«Querido maestro, estamos en el mes del amor; tengo diecisiete años. La edad de las esperanzas y las quimeras, como suele decirse… Si le envío algunos de estos versos es porque amo a todos los poetas, a todos los buenos parnasianos… No frunza usted demasiado el ceño cuando lea estos versos: me daría una loca alegría si fuera tan amable, querido maestro, e hiciera que publicaran mi poema… Soy un desconocido; ¿y eso qué importa? Los poetas son hermanos. Estos versos creen, aman, esperan: eso es todo. Querido maestro, inclínese hacia mí: levánteme un poco: soy joven: déme la mano…».
Además, mentía; tenía quince años y siete meses; aquello era antes de que huyera por primera vez de Charleville para escapar de su madre. Pero aquella carta seguiría sonando en su cabeza como una letanía de vergüenza, como una prueba de debilidad y dependencia. ¡Pero ya se vengará de ese querido maestro, de ese viejo idiota, de ese viejo calvo Théodore de Banville! Un año más tarde ya se reirá cruelmente de toda su poesía y enviará a todas las lilas y jacintos lánguidos que llenan sus versos una sonora carcajada en una carta que parecerá una bofetada certificada.

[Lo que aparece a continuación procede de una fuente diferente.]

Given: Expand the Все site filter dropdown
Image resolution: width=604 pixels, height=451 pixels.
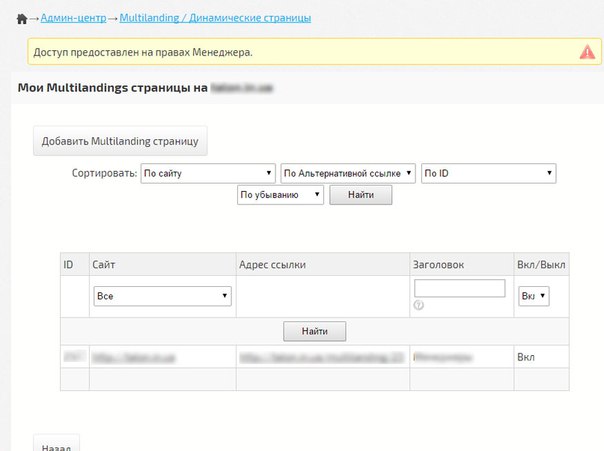Looking at the screenshot, I should 162,296.
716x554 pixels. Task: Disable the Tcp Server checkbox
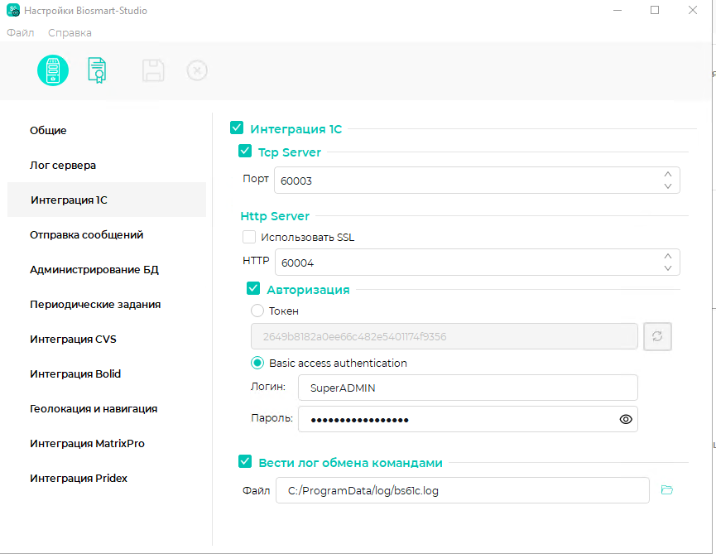[245, 152]
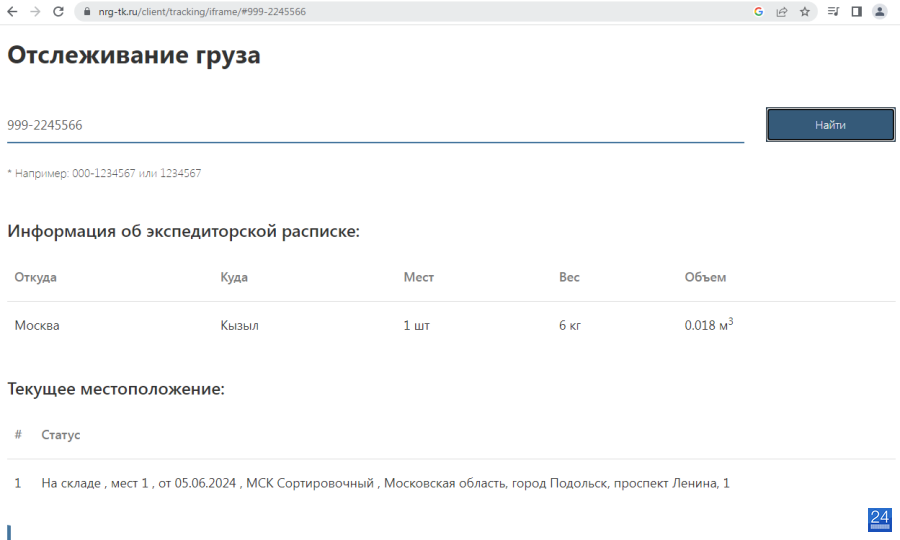Click the Найти search button
900x540 pixels.
[831, 125]
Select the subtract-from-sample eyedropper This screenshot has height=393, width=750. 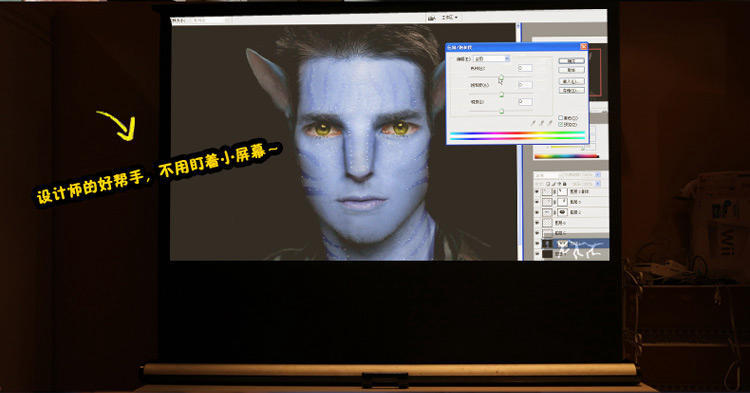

Pero en aquel momento el maestro aún no sabía nada del rencor que lo acechaba y recitaba unos versos sobre una ciudad rusa destruida por los fascistas y que volvía a levantarse entre sus escombros; lo había adornado con mágicas guirnaldas surrealistas; los pechos de las muchachas soviéticas flotaban por las calles como globos de colores; una lámpara de petróleo colocada bajo el cielo iluminaba aquella ciudad blanca en cuyos techos aterrizaban helicópteros que parecían ángeles.